◆ TRY IT
Leaving pictures aside, set down each line exactly, from the first line of the data to the line with "Exchanges & Returns* (215, 1683)", both included.

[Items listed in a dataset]
● ● ● ●

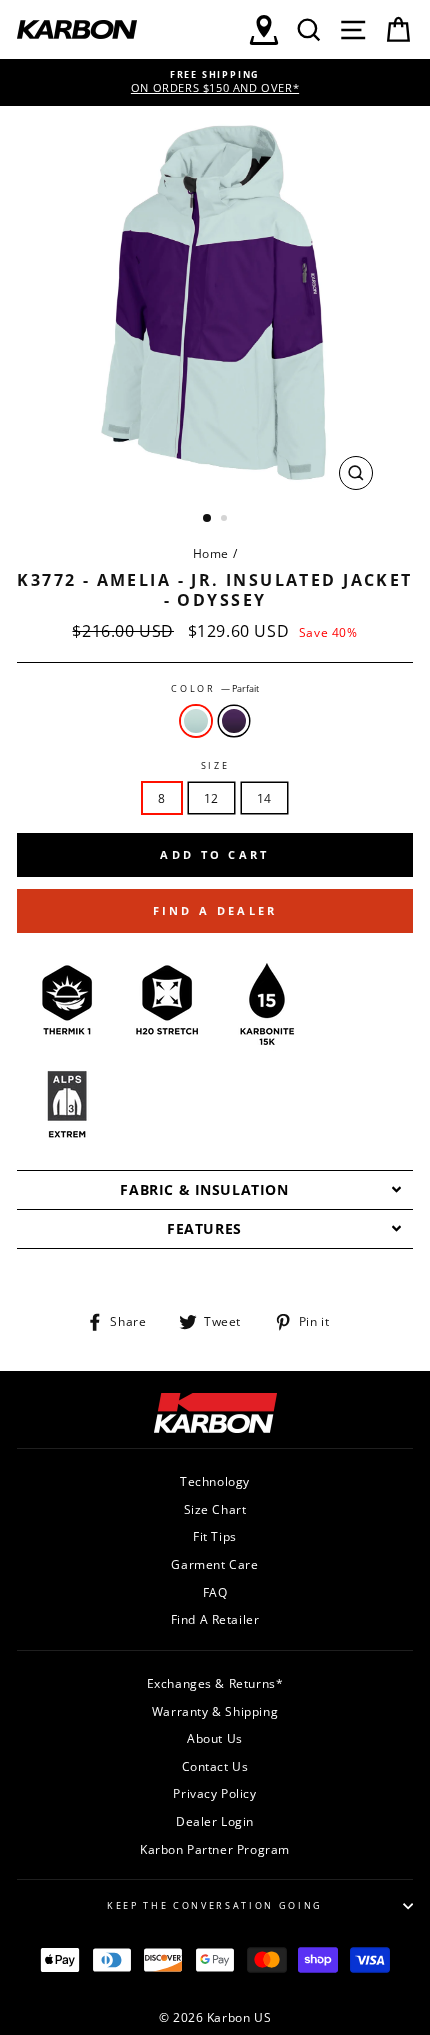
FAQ (215, 1592)
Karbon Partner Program (215, 1849)
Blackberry (234, 721)
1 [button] (208, 519)
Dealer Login (215, 1821)
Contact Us (215, 1766)
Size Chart (215, 1509)
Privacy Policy (214, 1793)
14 (264, 798)
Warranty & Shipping (215, 1711)
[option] (215, 82)
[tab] (215, 1189)
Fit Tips (215, 1536)
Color (214, 689)
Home (211, 553)
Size (215, 766)
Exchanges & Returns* (215, 1683)
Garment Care (214, 1564)
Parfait (196, 721)
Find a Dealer (215, 910)
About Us (215, 1738)
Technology (215, 1481)
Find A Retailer (215, 1619)
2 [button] (226, 520)
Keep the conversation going (215, 1905)
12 (211, 798)
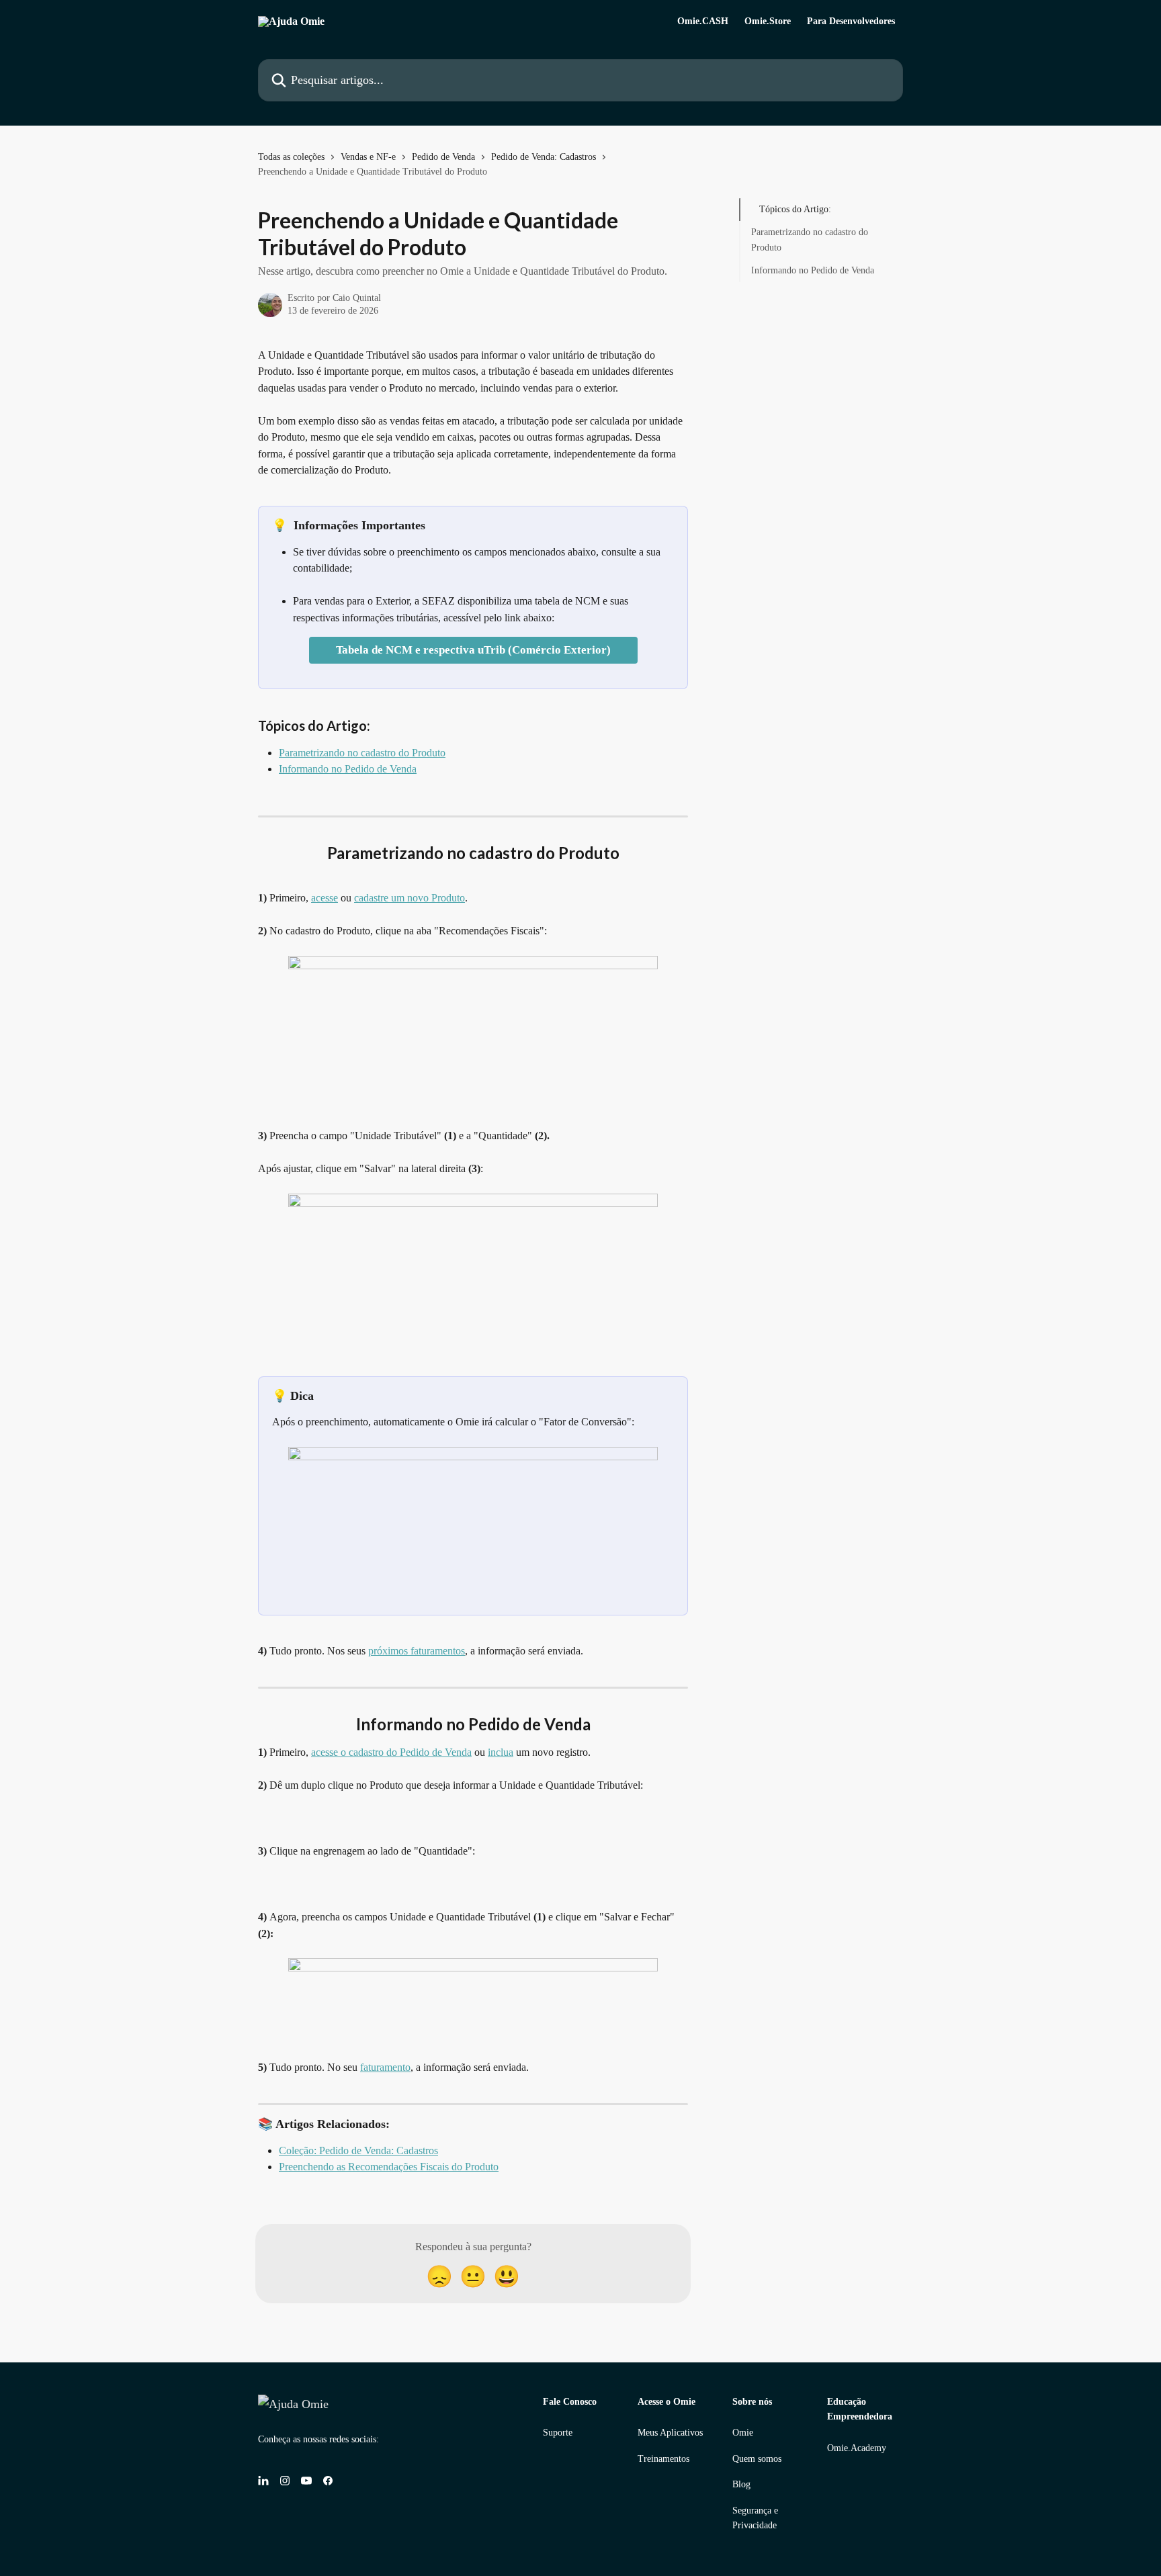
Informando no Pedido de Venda (348, 768)
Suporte (557, 2433)
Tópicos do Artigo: (795, 209)
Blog (741, 2484)
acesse (324, 897)
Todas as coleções (291, 157)
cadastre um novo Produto (409, 897)
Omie (742, 2433)
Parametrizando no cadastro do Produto (362, 752)
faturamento (385, 2067)
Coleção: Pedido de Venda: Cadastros (358, 2150)
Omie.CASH (702, 21)
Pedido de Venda (443, 157)
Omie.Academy (856, 2448)
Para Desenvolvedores (851, 21)
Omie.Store (767, 21)
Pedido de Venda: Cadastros (543, 157)
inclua (500, 1752)
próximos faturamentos (416, 1650)
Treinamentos (663, 2459)
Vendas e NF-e (368, 157)
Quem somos (756, 2459)
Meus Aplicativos (670, 2433)
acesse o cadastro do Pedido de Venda (391, 1752)
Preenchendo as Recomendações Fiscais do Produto (389, 2166)
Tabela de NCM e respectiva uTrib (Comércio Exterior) (473, 649)
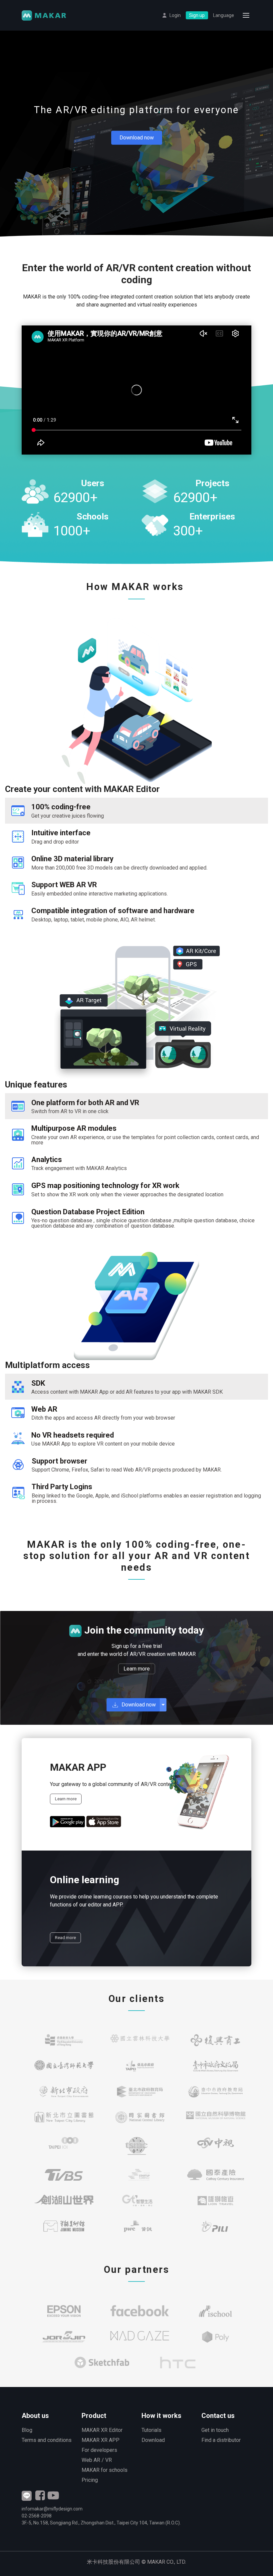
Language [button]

● ● ● ●

◆ TASK ANSWER
FAQ (215, 1592)
Karbon Partner Program (215, 1849)
Blackberry (234, 721)
1 [button] (208, 519)
Dealer Login (215, 1821)
Contact Us (215, 1766)
Size Chart (215, 1509)
Privacy Policy (214, 1793)
14 (264, 798)
Warranty & Shipping (215, 1711)
[option] (215, 82)
[tab] (215, 1189)
Fit Tips (215, 1536)
Color (214, 689)
Home (211, 553)
Size (215, 766)
Exchanges & Returns* (215, 1683)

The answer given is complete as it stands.